Role of leptin receptor-induced STAT3 signaling in modulation of intestinal and hepatic inflammation in mice

Leptin‐deficient ob/ob mice are resistant to dextran sulfate sodium (DSS)‐induced colitis and Concanavalin A (Con A)‐induced hepatitis. However, the signal transduction pathways involved have not been identified. The present study investigated the effect of leptin‐induced STAT3 signaling in the DSS and Con A models. Mice carrying a leptin receptor (LEPR) gene mutant for Y1138 (s/s mice), with abrogated leptin‐induced STAT3 signaling, were compared with wild‐type (WT) and LEPR‐deficient db/db mice.
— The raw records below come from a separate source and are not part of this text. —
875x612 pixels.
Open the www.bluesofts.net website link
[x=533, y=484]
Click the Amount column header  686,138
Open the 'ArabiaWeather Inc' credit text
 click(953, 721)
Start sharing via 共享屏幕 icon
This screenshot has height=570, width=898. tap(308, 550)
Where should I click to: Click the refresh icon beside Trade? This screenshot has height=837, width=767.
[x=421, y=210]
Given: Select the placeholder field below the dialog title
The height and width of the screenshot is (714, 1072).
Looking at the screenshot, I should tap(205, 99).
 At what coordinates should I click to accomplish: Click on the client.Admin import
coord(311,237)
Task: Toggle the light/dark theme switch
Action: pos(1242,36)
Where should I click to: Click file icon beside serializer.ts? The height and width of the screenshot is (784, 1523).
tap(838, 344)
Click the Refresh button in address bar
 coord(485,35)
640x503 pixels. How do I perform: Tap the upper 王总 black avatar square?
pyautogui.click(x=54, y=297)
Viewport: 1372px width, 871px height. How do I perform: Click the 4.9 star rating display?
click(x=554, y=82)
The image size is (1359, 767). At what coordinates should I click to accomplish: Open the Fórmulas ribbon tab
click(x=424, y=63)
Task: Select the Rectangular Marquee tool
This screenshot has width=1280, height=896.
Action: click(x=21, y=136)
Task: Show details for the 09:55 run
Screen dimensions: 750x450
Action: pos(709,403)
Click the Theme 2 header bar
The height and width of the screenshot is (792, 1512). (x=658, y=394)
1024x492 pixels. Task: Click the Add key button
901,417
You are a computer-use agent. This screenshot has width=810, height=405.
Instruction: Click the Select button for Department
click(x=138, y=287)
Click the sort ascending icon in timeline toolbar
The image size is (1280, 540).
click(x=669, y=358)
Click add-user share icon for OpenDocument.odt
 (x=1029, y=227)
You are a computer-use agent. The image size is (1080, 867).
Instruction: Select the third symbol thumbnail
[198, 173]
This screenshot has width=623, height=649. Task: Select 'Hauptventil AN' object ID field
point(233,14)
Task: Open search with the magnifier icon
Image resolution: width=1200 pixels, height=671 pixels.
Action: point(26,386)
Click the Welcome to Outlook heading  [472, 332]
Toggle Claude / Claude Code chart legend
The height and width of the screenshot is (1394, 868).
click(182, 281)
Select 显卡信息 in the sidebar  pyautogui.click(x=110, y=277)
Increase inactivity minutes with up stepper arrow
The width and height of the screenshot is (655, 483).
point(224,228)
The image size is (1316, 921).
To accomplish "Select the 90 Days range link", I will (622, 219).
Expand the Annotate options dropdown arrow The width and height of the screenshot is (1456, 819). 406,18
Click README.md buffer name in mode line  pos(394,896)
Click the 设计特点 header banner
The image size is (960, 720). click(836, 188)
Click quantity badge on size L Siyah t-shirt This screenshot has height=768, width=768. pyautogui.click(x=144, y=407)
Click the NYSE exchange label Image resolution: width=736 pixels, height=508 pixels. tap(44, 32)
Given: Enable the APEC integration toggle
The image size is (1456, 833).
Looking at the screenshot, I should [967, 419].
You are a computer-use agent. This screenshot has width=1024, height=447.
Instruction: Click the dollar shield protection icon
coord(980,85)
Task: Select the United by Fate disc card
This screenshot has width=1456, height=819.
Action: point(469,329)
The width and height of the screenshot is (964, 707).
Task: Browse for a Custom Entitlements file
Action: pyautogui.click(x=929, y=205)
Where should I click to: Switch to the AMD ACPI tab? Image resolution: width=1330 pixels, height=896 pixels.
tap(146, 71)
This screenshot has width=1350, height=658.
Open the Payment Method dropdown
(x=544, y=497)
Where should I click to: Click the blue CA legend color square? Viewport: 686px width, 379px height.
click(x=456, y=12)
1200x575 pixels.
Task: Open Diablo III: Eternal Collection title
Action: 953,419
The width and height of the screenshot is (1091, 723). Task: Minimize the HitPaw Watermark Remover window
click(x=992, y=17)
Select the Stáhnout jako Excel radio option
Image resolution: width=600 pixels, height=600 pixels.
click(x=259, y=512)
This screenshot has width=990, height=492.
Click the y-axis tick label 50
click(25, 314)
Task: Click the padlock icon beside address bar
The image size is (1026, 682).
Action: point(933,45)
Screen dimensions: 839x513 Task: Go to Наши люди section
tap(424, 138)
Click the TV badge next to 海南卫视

Administration of DSS to s/s mice resulted in a clinical score and colon shortening of intermediate severity compared with disease induced in WT and db/db mice—the latter group having the lowest disease severity. A comparable degree of inflammatory infiltrate and epithelial damage was observed in the colon of WT and s/s mice, and these parameters were reduced in db/db mice. Levels of IFN‐γ, IL‐6, IL‐10, and TNF‐α were comparable in the colon of s/s and db/db mice, and a similar trend was observed for CXCL2. s/s and WT mice developed severe liver disease in response to Con A, whereas db/db mice were protected. However, Con A‐induced serum IL‐6 and TNF‐α levels in s/s mice mimicked levels observed in db/db rather than WT mice. In conclusion, lack of leptin‐induced STAT3 signaling is associated with reduced cytokine production following DSS and Con A administration, but it appears to sensitize mice to the effects of proinflammatory mediators.